Fresh cherries are a nutrient dense food and for a relatively low number of calories, the consumer receives a significant amount of quality nutrients and phytochemical. Cherries are loaded with several types of key antioxidants, but are especially rich in an antioxidant called anthocyanin, the natural pigments also responsible for the glorious red color. In fact, cherries have almost twice as much of this antioxidant as red grapes. Antioxidants are vital in canceling out the cell-damaging effects of free radicals, which are linked to cancer and cardiovascular disease. Anthocyanin have a potent anti-inflammatory effect. Eat a cup full and you’ll only get about 100 calories, 3 grams of fiber and no sodium or fat.
Cherry juice retains the antioxidants of the fruit. But beware of products that claim to include cherry juice, especially if marketed to treat or prevent arthritis. Last year the FDA sent warning letters to companies that claimed cherry-based products could treat or prevent chronic diseases. The companies cited were marketing dried fruit, fruit juice, and juice concentrate. Wouldn't’t you rather eat the delicious cherries anyway?
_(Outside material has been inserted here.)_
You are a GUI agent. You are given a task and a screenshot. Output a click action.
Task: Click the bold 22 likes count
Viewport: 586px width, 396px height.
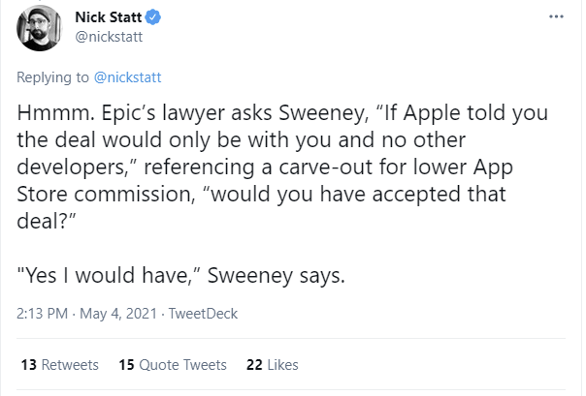(x=255, y=365)
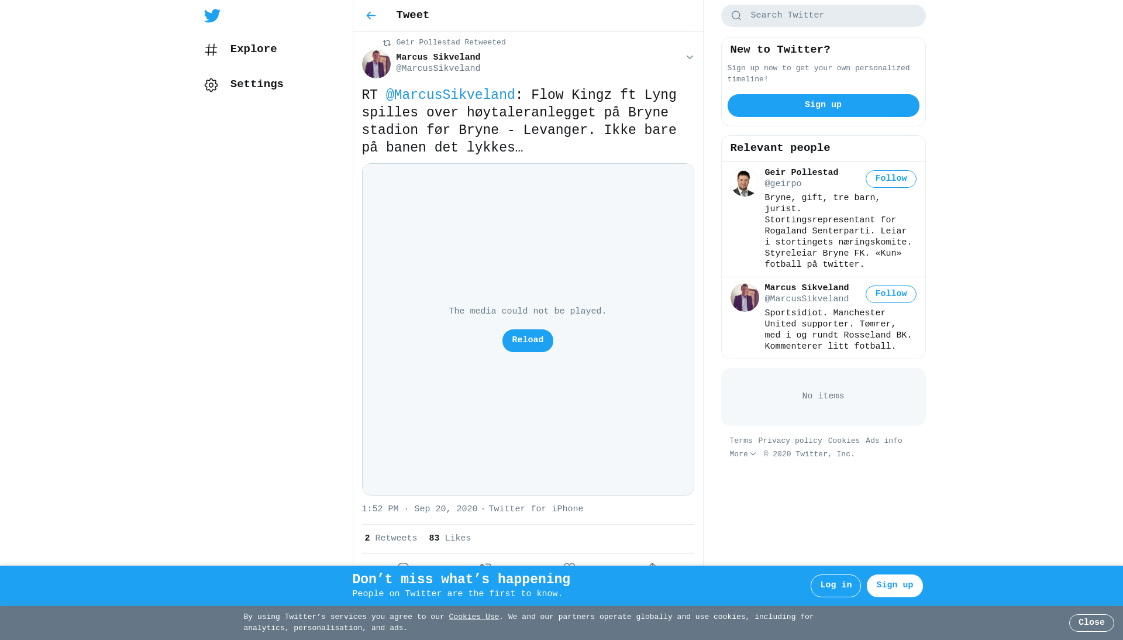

The Northwest Cherry Growers suggest that for optimum flavor, you should eat cherries fresh from the tree. Well, I would be happy to if they would pay my way there. Since cherries do not ripen further after being picked, select firm, plump, shiny bright red cherries with green stems. Plan to refrigerate them for just one to three days after purchasing them in the grocery store. But if you get lucky and find them at a good price, plan to freeze some. Rinse and drain cherries thoroughly. Spread cherries with stems intact in a single layer on a baking sheet. Freeze until firm. Pack into freezer-proof containers or plastic freezer bags. Remove excess air, cover or fasten tightly and freeze. Or, to dry sugar pack, add 1/3 cup sugar for each pint of pitted or unpitied fresh sweet cherries. Toss lightly to coat the cherries. Fill freezer containers or bags and shake to pack the fruit. Add more cherries to fill containers or bags. Cover tightly and freeze.
Here is a recipe from the Northwest Cherry Growers. With mustard for sharpness and cherries for sweetness, this chicken recipe is delicious.
Cherry Mustard Chicken
Sprinkle chicken with salt and pepper, then lightly toss in flour. Shake off excess. Heat half the olive oil in a large skillet over medium heat. Add half the chicken. Cook 8 to 10 minutes, turning occasionally, until chicken is golden and cooked through. Remove to platter and keep warm.
Repeat with remaining oil and chicken. Stir wine, chicken broth and mustard into skillet, scraping up browned bits.
In small bowl, mix cornstarch, vinegar and water. Stir into skillet. Add cherries and boil mixture, stirring until sauce thickens, 1 to 2 minutes. Stir in green onion. Pour sauce over chicken and serve. Serves 4.